Bijak Bermedsos dengan Tabayyun: Belajar Menahan Jemari demi Kebenaran

 

Ilustrasi: GeminiAI

Pernah nggak, kamu dapat pesan di grup WhatsApp yang bikin jantung berdebar dan tangan gatal pengin segera pencet tombol “share”? Kadang kabarnya terdengar meyakinkan, kadang bikin marah, sedih, atau terharu. Tapi setelah disebar, eh ternyata... hoaks. Rasanya malu, kan?

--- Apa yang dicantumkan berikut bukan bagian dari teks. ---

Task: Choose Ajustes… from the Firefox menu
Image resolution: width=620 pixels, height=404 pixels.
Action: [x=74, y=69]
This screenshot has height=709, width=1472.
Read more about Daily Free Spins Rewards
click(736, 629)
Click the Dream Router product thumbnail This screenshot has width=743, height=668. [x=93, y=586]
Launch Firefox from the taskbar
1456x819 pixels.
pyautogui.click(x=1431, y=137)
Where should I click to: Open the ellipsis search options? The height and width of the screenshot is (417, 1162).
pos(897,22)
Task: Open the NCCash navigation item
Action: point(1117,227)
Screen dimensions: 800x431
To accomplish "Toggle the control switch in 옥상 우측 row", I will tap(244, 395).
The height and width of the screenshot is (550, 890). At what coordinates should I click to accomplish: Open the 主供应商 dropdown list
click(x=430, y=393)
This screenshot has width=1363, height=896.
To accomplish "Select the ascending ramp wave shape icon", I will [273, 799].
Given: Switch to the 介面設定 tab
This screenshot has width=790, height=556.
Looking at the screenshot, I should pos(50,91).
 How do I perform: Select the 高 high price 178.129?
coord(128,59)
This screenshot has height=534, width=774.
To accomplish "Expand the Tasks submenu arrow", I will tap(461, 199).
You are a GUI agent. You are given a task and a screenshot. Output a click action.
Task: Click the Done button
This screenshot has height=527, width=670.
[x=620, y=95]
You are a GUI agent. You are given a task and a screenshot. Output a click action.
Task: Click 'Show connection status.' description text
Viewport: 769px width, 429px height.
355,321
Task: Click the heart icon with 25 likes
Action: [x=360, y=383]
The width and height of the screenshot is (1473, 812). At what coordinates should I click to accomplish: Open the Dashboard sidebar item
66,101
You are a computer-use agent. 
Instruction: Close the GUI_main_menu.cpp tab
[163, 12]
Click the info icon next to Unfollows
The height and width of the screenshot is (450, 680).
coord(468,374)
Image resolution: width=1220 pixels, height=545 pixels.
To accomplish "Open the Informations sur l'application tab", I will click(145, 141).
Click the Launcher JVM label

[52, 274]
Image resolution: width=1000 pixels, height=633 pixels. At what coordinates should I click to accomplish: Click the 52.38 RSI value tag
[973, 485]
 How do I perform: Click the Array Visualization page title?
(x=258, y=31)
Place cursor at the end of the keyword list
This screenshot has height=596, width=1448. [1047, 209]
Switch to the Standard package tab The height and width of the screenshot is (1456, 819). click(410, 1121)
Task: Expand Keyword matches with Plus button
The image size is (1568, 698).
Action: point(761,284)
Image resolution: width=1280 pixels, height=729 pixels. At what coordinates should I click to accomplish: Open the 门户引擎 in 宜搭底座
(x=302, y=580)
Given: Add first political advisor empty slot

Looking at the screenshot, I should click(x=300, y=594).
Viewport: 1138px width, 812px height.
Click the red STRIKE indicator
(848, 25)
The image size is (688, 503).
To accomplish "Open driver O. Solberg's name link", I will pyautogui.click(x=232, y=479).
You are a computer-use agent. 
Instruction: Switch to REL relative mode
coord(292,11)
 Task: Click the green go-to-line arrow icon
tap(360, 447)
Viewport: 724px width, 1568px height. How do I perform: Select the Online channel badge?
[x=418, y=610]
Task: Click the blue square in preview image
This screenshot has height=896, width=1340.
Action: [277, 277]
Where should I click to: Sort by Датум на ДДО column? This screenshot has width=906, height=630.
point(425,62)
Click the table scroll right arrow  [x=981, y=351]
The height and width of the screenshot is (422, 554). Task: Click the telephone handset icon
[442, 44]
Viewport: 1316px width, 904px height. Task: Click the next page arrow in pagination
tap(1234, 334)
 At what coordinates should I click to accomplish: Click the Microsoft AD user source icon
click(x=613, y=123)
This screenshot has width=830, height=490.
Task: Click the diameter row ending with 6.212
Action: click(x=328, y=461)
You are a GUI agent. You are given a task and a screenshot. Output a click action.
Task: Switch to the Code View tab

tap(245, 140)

Di zaman medsos seperti sekarang, kecepatan jempol sering kali mengalahkan kecepatan akal. Informasi datang bertubi-tubi tanpa sempat kita cerna. Dalam situasi seperti ini, Islam sebenarnya sudah punya panduan klasik yang sangat relevan: tabayyun.



Apa Itu Tabayyun?


Secara bahasa, tabayyun berarti meneliti, memastikan, atau mencari kejelasan. Prinsip ini berasal dari firman Allah dalam QS. Al-Hujurat ayat 6:

“Hai orang-orang yang beriman, jika datang kepadamu orang fasik membawa suatu berita, maka periksalah dengan teliti, agar kamu tidak menimpakan suatu musibah kepada suatu kaum tanpa mengetahui keadaannya, yang menyebabkan kamu menyesal atas perbuatanmu itu.”


Ayat ini turun ketika terjadi salah paham antara Rasulullah SAW dan Bani Musthaliq. Ada seseorang yang membawa laporan tidak benar hingga hampir menimbulkan konflik. Maka Allah menegaskan: periksa dulu sebelum bertindak!


Itulah tabayyun — ajaran yang lahir 14 abad lalu, tapi justru semakin relevan di era “banjir informasi” sekarang.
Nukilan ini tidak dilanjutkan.